Fri. Nov 22nd, 2024

New development near Sloan Canyon National Recreation Area. (Photo: Kyle Roerink)

Across the West, debates about federal land sales and ownership are coming into the foreground as the new administration prepares to come into office.

While some folks would want you to believe that there are stark differences in the political parties’ attitudes toward federal land ownership, Nevada politicians betray the common sentiments that conservatives want public lands sold and liberals don’t.

Republican officials from Utah are waging marketing and legal campaigns to challenge the federal government’s ability to manage public land, calling open spaces “unappropriated” and pushing for fast-tracked privatization.

Ironically, Silver State Democrats are actually getting it done — pushing bills in Congress to expand long-standing, Nevada-centric policies that have legitimized the sale of federal lands that Utah politicians can merely dream of undertaking.

This week, look no further than Nevada Democratic Sen. Catherine Cortez Masto, whose legislation to sell off federal lands in Clark and Washoe counties passed in a U.S. Senate Committee on Energy and Natural Resources’ work session. While the bills still have to clear a full Senate vote, pass the House and get the President’s signature to actually become law, the result in Tuesday’s hearing is an indication that the bills may have legs in the next few months — and definitely in the future.

The bill for Clark County amends the Southern Nevada Public Lands Management Act to allow for more federal lands to go up for auction on the outskirts of Las Vegas — where future concerns about the Colorado River raise questions about the water necessary to invite another 800,000 people to Clark County on lands that are currently inhabited by the desert tortoise.

The purported financial benefits give Nevada politicians at all levels a reason to support. The proceeds from land sales fill the coffers of the State of Nevada, counties, and other local government entities like the Southern Nevada Water Authority.

Ask any blue-collared Nevadan living in Las Vegas if inviting hundreds of thousands of more people to Clark County is a good idea — especially as Lake Mead hovers below 40 percent of its storage capacity, as utility bills rise, as air quality deteriorates, as the traffic increases, as the private equity firms buy up the middle-class housing.

Nevada is the only state in the nation with enacted federal legislation that allows for large swaths of public land to be disposed and auctioned for private interests in Southern Nevada. Simultaneously, Rep. Mark Amodei is working on creating a bill that would allow for similar public land sale programs to be implemented in Northern Nevada. Senator Jacky Rosen has the companion bill in her chamber that Cortez-Masto co-sponsors.

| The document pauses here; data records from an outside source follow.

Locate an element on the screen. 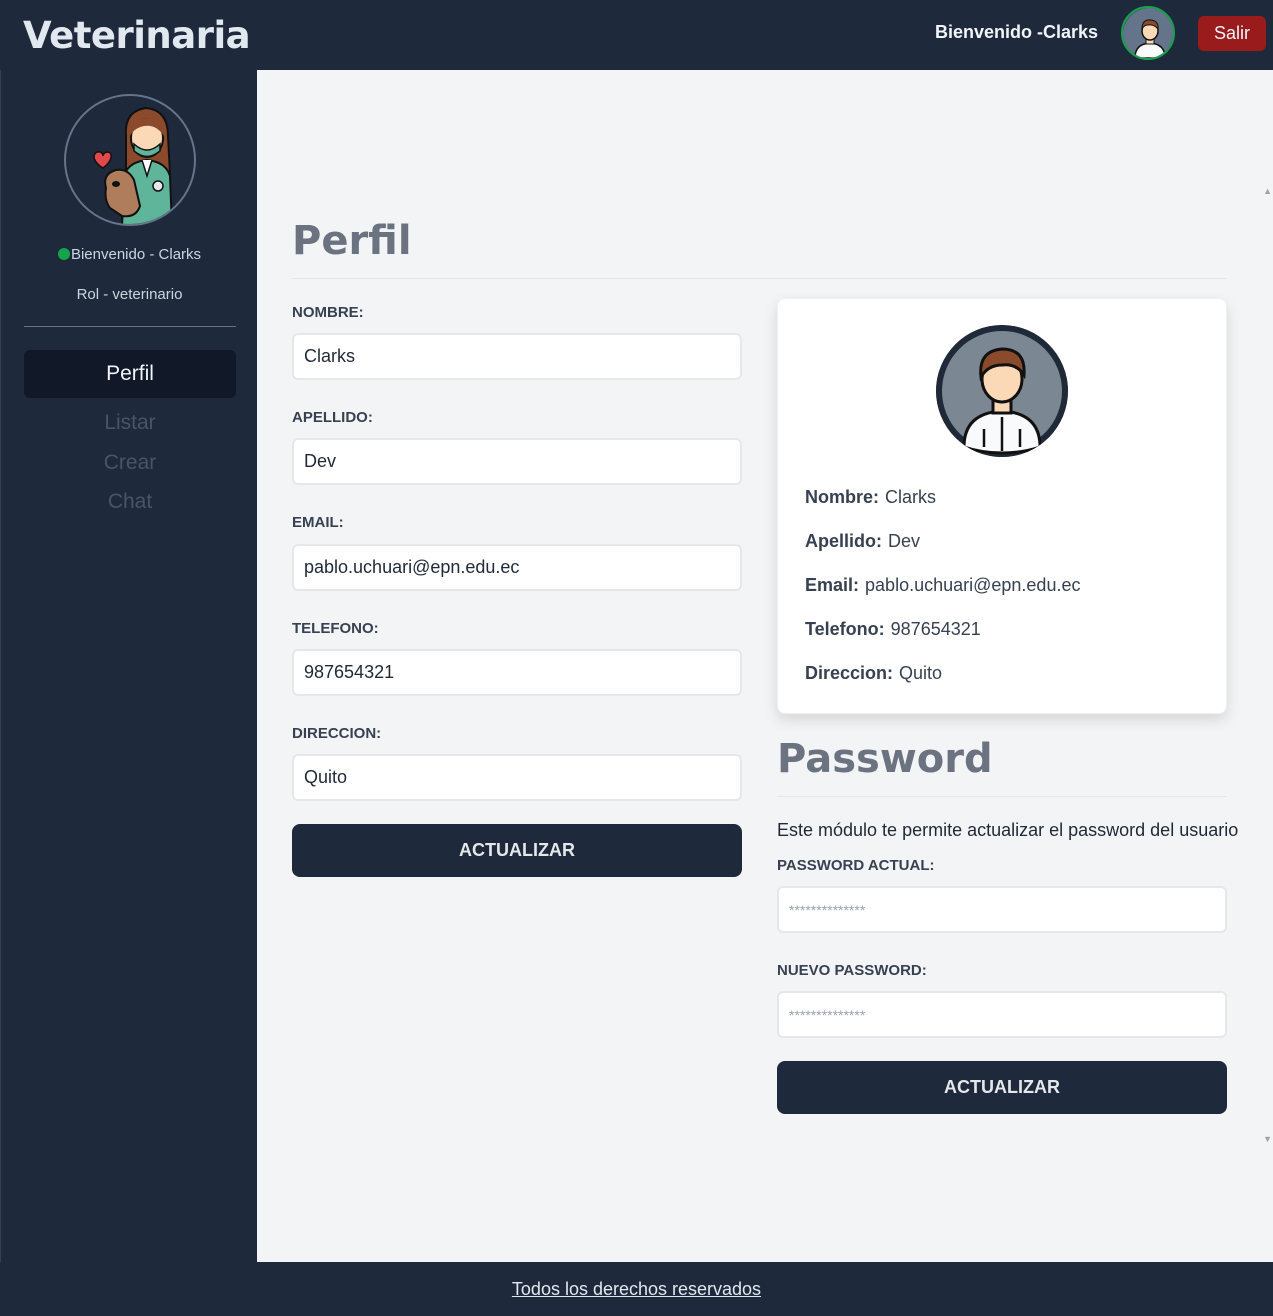 This screenshot has height=1316, width=1273. brand-title: Veterinaria is located at coordinates (137, 36).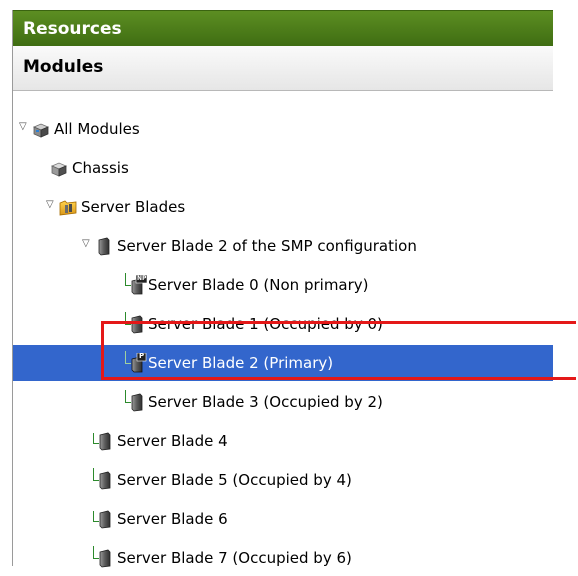 The width and height of the screenshot is (578, 576). What do you see at coordinates (283, 129) in the screenshot?
I see `tree-item-all-modules: ▽ All Modules` at bounding box center [283, 129].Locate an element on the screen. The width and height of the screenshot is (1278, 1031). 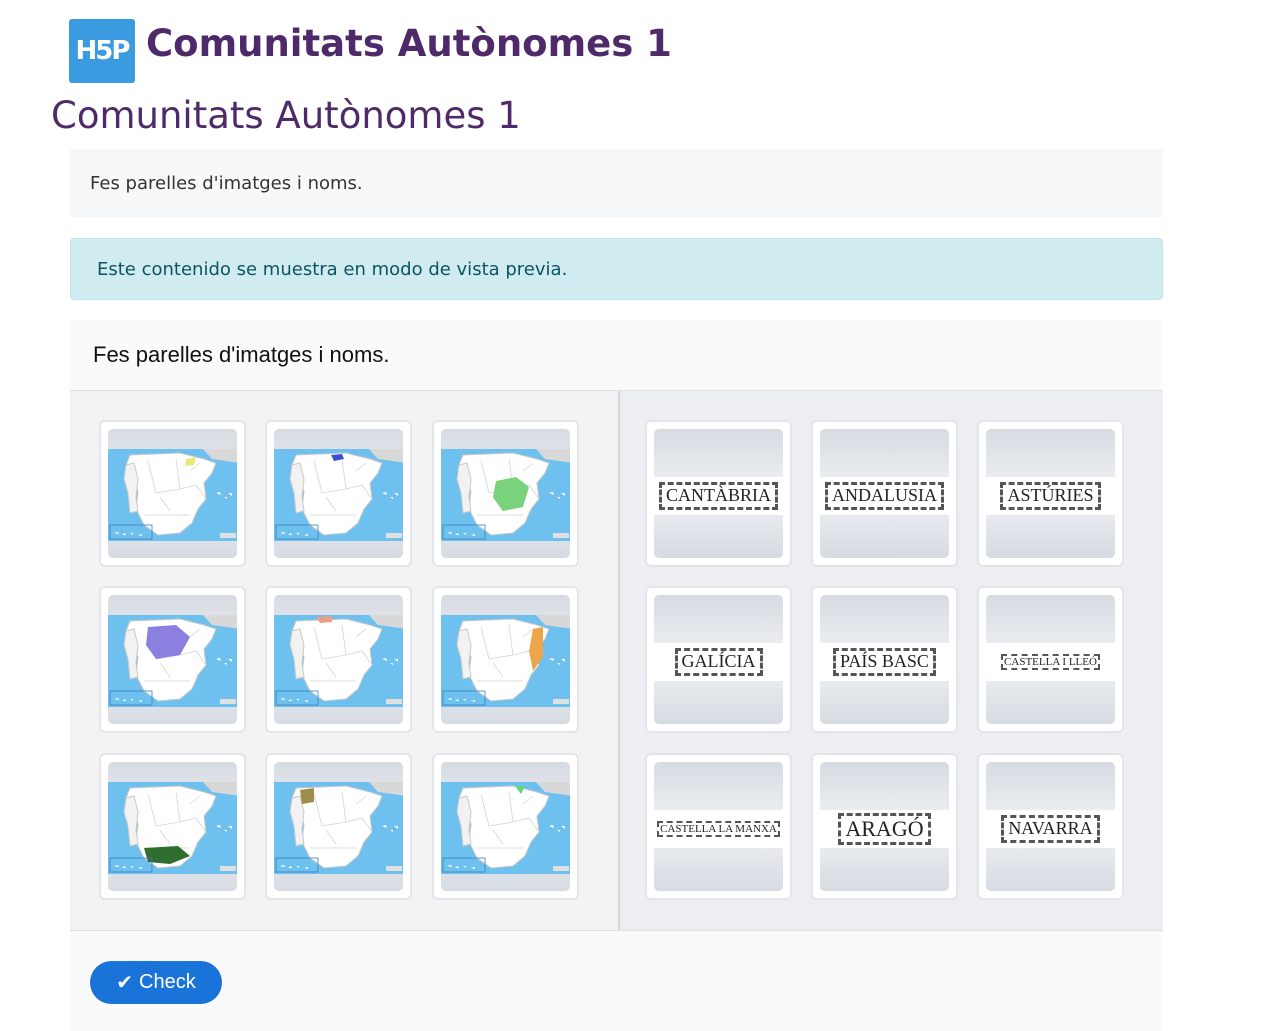
name-card: GALÍCIA is located at coordinates (718, 660).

The move to push forward the Southern Nevada Economic Development and Conservation Act and the Northern Nevada Economic Development and Conservation Act will be viewed as a model for public land sales across the West.

Indeed, Nevada Democrats are showing Utah Republicans how it is done.

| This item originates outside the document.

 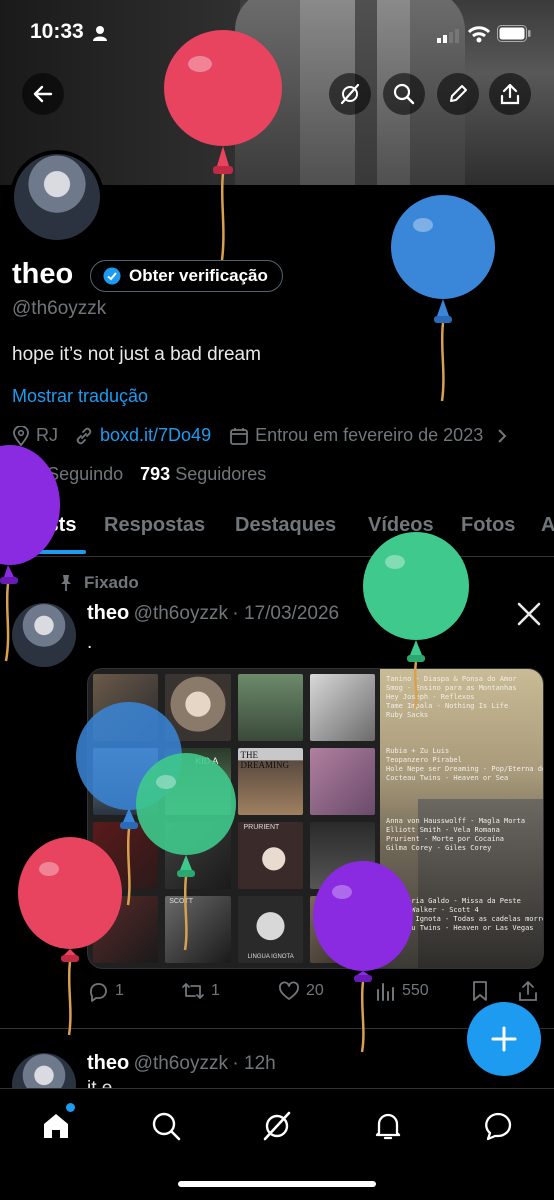 What do you see at coordinates (221, 474) in the screenshot?
I see `followers-label: Seguidores` at bounding box center [221, 474].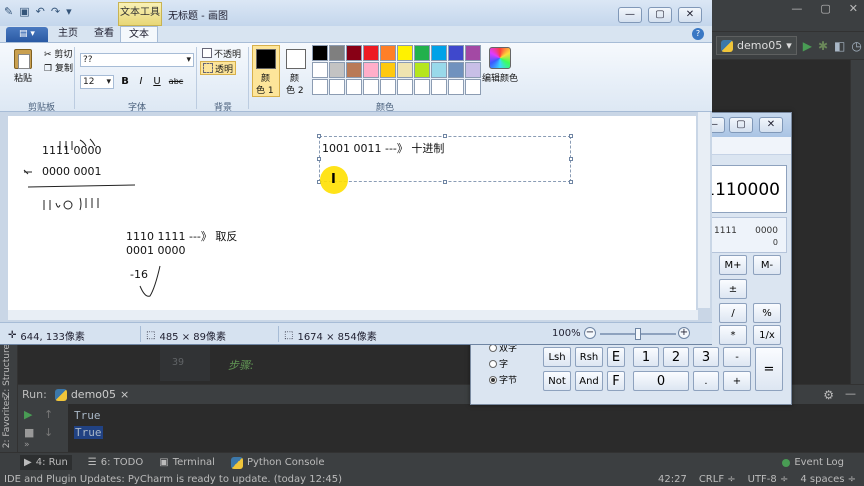 The height and width of the screenshot is (486, 864). I want to click on image-size-icon: ⬚, so click(289, 336).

Drive around Salt Lake City right now and find billboards advancing the notion that federal lands actually belong to the state. This tactful marketing campaign is really a part of a strategy to warm the public up to land sell-offs that dovetail with legal challenges that imply federal land management undermines state sovereignty.

In Nevada, at the least, the longstanding quid-pro-quo of public land sales comes with the promise of conservation designations that protect landscapes that are high in scenery but not always as high in biodiversity, and usually are under no particular threat at all. Politicians aren’t so quick to lock up threatened landscapes, as the threats are usually backed by moneyed interests.

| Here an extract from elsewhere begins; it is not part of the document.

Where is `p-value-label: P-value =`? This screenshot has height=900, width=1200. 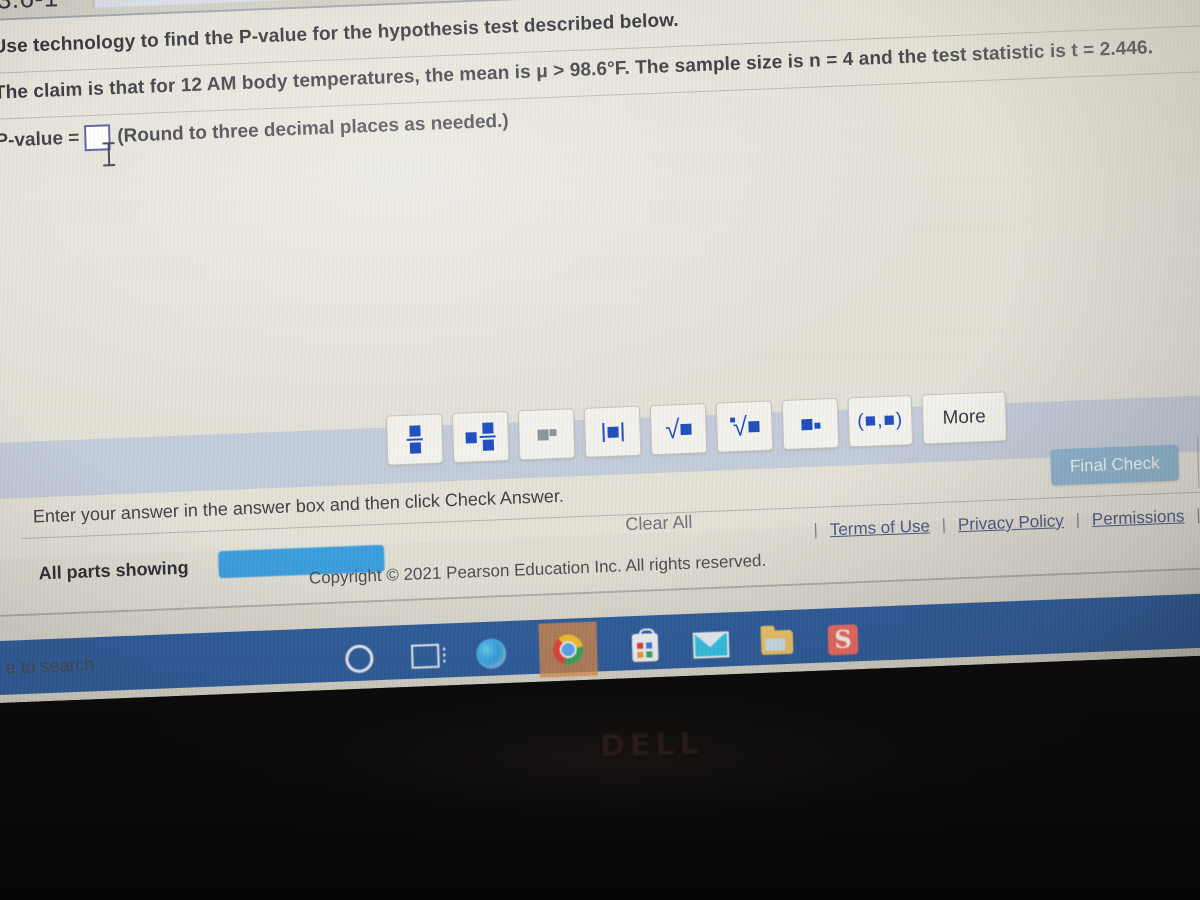 p-value-label: P-value = is located at coordinates (40, 140).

In Utah, offsetting land sales with conservation wouldn’t be the case. The promise in the Beehive State is all about making money, and fast.

The public land sale proposals coming from Nevada raise a specter of dealmaking. The bills in play this week may or may not advance through Congress before the Trump inauguration.

If they don’t, Utah Republican Sen. Mike Lee, who could take control of the Senate committee overseeing western public lands in the next Congress, might want to ask the Nevada delegation how badly it wants SNEDCA and NNEDCA.

Would Nevada lawmakers trade votes with Mike Lee on bills that would allow Utah to sell off its lands?

What other states would be willing to engage? Alaska, Arizona, Idaho, and Wyoming have opinions too.

The point here is that Nevada sets a dangerous tone. The state is limited in the availability of private lands. And it’s also limited in its availability of water. But that’s not a problem for Cortez Masto and her staff — all of whom believe that there is plenty of water available. And maybe today there is. But the best scientists in the nation are telling us that we are headed into a drier future that could have a cascading effect on southwestern water supplies.

Cortez Masto has experience in long-term planning in water issues in Nevada. She was the Attorney General of Nevada when the state was actively supporting efforts — ultimately deemed illegal — to pump and pipe billions of gallons of groundwater from rural communities for sprawl in Vegas. It was her deputy AGs, alongside attorneys for the SNWA, that were saying plenty of water exists. Her staff was wrong.

Nevada and Utah politicians seemingly take an oath to unending and unchecked growth if they want to assume their powerful seats in Washington, D.C. Of course, Sens. Lee and Cortez Masto are serving dutifully.  And, of course, they have more in common than they want us to think.